ウェーブのかかった赤髪を後ろで一つに結んだ女だ。座り方から気品を感じるものの、瞳は強い意思を感じさせる様に険しい。
「今の話、ちょっと聞かせてくれない?」
「なんだ? 悪いが初めて話すヤツには対価を求めてる。この酒場のルールだ」
「入場料は払ったわよ?」
「話しに加わるなら別のネタがいるんだよ。例えば、俺らにも利のある情報とかな」
この場で金銭のやり取りは最低限の誠意であり、本来取引されるのは情報だった。
自分には利の無い情報でも、人によっては喉から手が出る程に欲しかったりもする。その駆け引きで己の利になる情報と交換するのだ。
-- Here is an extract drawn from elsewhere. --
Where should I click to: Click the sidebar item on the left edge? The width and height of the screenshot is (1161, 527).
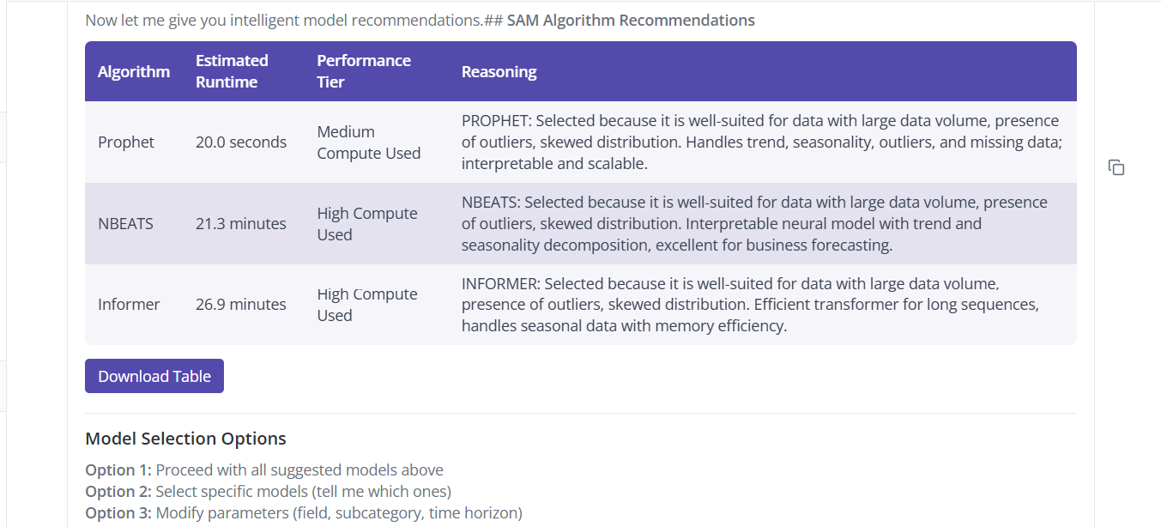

「明日【剣王竜】の素材が市場に流れるわ。それを優先的に買える情報をあげる」
「ぷっ」
「おいおい、笑える冗談だぜ、お嬢様。【剣王竜】を一体殺るのに砦が必要になるんだぞ」
「近隣にそんな大規模な戦争があったなんて聞いてねぇな?」
戦争。ドラゴンとの戦いはそう比喩される事が多い。それ程に入念な準備をしても五分の相手なのだ。
「はい」
ははは、と笑う男二人の前に彼女は一つの刃をテーブルに置く。それは、綺麗な刀身を持つ刃渡り60センチのナイフだった。しかし、特別値打ちのあるモノには見えない。
「おいおい、一体なんだって――」
「……冗談だろ?」
二人の男の内、一人が置かれたナイフに反応する。
「コイツは……【剣王竜】の刃尾の一部だ」
「刃に触らない方が良いわ。指が落ちるわよ」
「あんた……」
「ステファニー・V・クルーガーよ。“あんた”じゃない」
目の前に置かれた【剣王竜】の一部に、それを武器として加工し平然と持ち歩く女。
男は風の噂で聞いたことがあった。
世界のどこかで、ドラゴンを殺す事を生業にしているイカれた戦闘集団が居ると。そいつらを率いる者は――
「ステファニーさんよ、あんた……【凶王】の――」
「情報には対価が居るんでしょ? 私が求めるのはあんた達がしていたガレオン船の話。かわりに私は明日に市場に出回る【剣王竜】の事を話す。それ以上は無いわ」
「死ぬほど面倒な状況よ」
『ははは』
「笑い事じゃ無いわ」
酒場で一通りの話を聞いたステファニーは、ベリウスと連絡を取っていた。
とは言っても、ベリウスの能力であちらから一方的に受信と送信を行っているだけなのだが。
『ファルもカイラムもそう言うのには向かないからな』
「あんたの方はどうなのよ? 一番コネ広い癖に」
『ジィさんとはこの件で協力してるだけだ。事が終わればまた、敵同士さ』
「今は味方なら、事態の解決に協力して欲しいわ」
『ソイツは最後の手段だ。とにかく今は『ウィンド』だな』
「私が行くわ。あんたらじゃ門前でお払い箱よ」
『家名を使うのか?』
「
『ははは。だが、お前はファルと合流してオレの元に帰還しろ。近い内に“七席会議”がある』
「ちょっとちょっと、まさか殴り込みに行く気?」
『会場の警備を頼まれたんだ。オレの人徳が成せる技だな』
「自分の立場を理解してる?」
『王様』
「……はぁ、まぁ良いわ。それで、『ウィンド』の調査は後回し?」
『いんや。前に【太陽竜】をアイツが殺しただろ? その後に次の行き先に関して連絡をもらってな。今頃は『ウィンド』に居る』
「はぁ? 絶対に入れないでしょ。そもそも、文明社会に溶け込めるのかも怪しいってのに」
『心配か?』
「連絡は取ってるんでしょうね?」
『あの街は駄目だ。魔力の濃度が高過ぎて通信が出来ねぇ。多分『七界』一匹以上は居る』
「もし、そうだとすれば……全隊招集しないといけないんじゃないの?」
『問題は『七界』が『ウィンド』を支配しているかどうかだ。一般人に扮してるなら色々と面倒だからな』
「それでも、増援は必要でしょ? もし、居るのが【音界竜】なら『ウィンド』は戦場になるわよ」
『そん時はアイツが招集するだろ。とにかく、お前は戻れ』
「あ、ちょっと!」
通信が切れてステファニーは、まったく……と相変わらず行動原理が不可解なリーダーに悪態を吐く。
「権限を持たせる相手を間違えてるでしょ」
全隊召集権利。
ソレは【凶王】と、彼が次席と認めた存在だけが発令出きる権限である。『業魔』を与えられた者は従わなくてはならないモノだった。